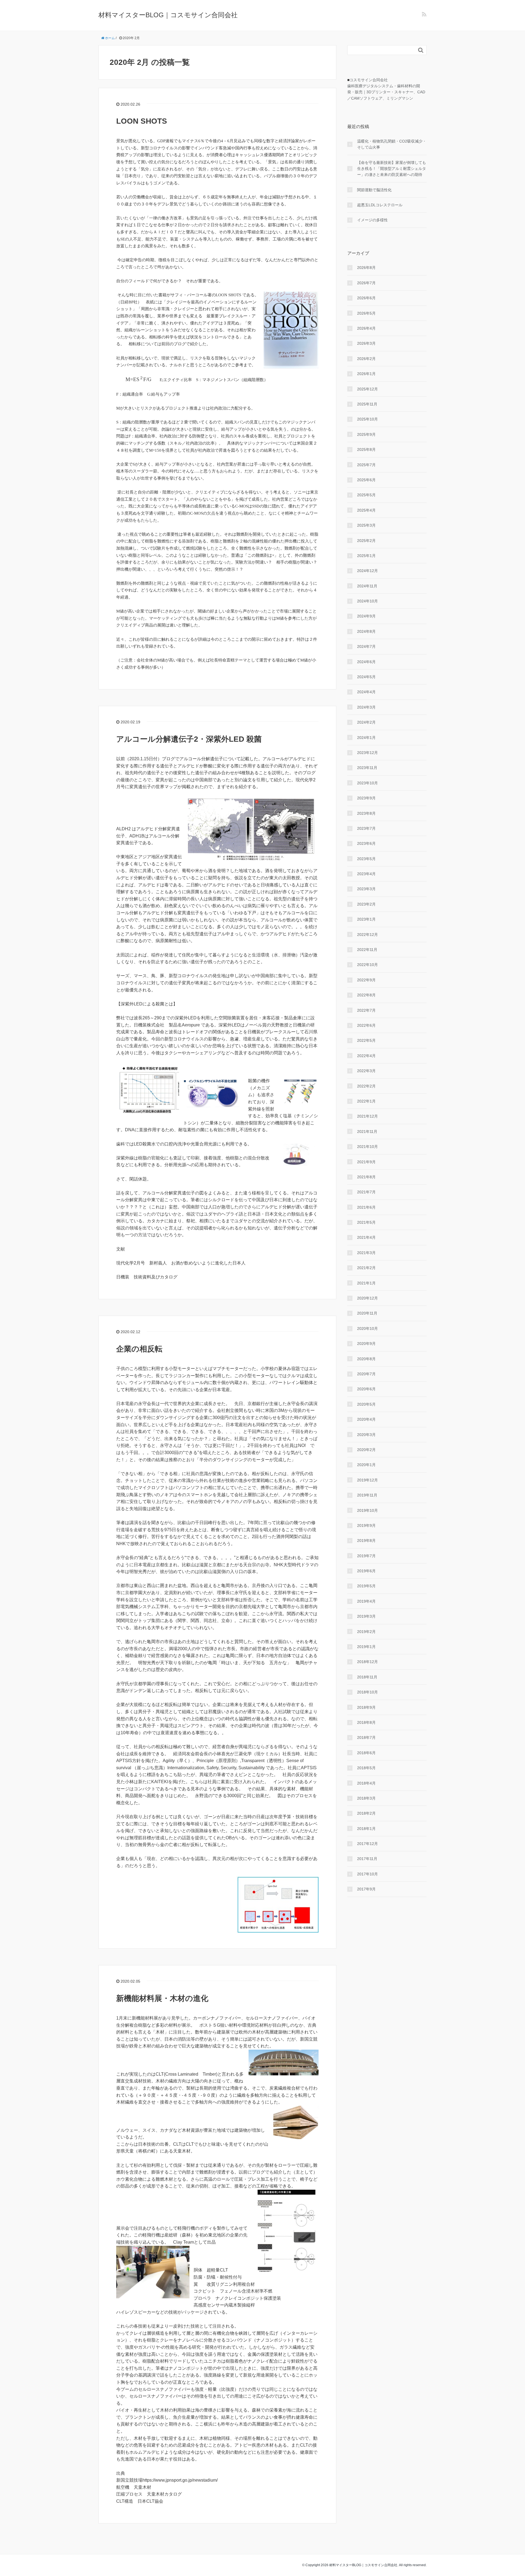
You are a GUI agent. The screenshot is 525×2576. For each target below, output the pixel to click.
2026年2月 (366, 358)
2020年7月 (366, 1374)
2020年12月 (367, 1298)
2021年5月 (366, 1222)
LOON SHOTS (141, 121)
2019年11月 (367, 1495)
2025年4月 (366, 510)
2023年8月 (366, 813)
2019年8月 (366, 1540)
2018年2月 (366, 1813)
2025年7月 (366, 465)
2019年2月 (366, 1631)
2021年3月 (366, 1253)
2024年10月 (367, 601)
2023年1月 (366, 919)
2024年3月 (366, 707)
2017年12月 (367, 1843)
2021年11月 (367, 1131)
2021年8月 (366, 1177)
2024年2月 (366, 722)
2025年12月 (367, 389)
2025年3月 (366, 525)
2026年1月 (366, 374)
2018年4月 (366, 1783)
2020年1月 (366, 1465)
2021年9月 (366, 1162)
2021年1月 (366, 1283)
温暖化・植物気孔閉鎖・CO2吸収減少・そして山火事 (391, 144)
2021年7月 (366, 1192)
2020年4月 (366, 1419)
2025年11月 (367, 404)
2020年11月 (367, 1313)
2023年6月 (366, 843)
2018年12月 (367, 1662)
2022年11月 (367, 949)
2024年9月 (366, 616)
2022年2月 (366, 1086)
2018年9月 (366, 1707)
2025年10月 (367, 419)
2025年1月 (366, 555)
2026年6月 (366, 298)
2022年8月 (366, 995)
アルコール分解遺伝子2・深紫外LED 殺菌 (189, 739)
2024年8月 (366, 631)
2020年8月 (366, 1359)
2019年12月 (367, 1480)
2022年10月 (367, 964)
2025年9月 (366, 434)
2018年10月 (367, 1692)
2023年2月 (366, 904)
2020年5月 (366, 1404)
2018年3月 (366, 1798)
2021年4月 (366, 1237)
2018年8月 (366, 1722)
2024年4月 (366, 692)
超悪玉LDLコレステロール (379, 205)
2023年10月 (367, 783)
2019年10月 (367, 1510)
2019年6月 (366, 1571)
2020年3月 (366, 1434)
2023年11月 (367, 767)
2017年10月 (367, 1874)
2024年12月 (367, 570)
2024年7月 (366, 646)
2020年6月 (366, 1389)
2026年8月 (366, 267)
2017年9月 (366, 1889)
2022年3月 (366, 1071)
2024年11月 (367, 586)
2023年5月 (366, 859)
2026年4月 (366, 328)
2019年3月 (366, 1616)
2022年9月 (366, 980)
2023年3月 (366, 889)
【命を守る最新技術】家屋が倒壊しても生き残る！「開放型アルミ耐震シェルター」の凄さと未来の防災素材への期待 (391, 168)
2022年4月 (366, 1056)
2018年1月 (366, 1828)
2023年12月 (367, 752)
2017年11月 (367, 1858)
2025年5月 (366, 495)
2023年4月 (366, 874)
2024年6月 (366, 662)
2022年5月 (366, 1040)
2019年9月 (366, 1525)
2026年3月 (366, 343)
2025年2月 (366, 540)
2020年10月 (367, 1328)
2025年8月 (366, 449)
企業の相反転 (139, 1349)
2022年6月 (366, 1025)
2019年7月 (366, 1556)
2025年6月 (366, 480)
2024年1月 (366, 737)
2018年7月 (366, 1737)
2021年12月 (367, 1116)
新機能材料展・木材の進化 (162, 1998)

================

# Problem to work on
Print, with pictures removed, exactly the lines of the records above from the top through the line containing "2020年11月 (367, 1313)".

# Exercise output
You are a GUI agent. The screenshot is 525×2576. For each target below, output the pixel to click.
2026年2月 (366, 358)
2020年7月 (366, 1374)
2020年12月 (367, 1298)
2021年5月 (366, 1222)
LOON SHOTS (141, 121)
2019年11月 (367, 1495)
2025年4月 (366, 510)
2023年8月 (366, 813)
2019年8月 (366, 1540)
2018年2月 (366, 1813)
2025年7月 (366, 465)
2019年2月 (366, 1631)
2021年3月 (366, 1253)
2024年10月 (367, 601)
2023年1月 (366, 919)
2024年3月 (366, 707)
2017年12月 (367, 1843)
2021年11月 (367, 1131)
2021年8月 (366, 1177)
2024年2月 (366, 722)
2025年12月 (367, 389)
2025年3月 (366, 525)
2026年1月 (366, 374)
2018年4月 (366, 1783)
2020年1月 (366, 1465)
2021年9月 (366, 1162)
2021年1月 (366, 1283)
温暖化・植物気孔閉鎖・CO2吸収減少・そして山火事 (391, 144)
2021年7月 (366, 1192)
2020年4月 (366, 1419)
2025年11月 (367, 404)
2020年11月 (367, 1313)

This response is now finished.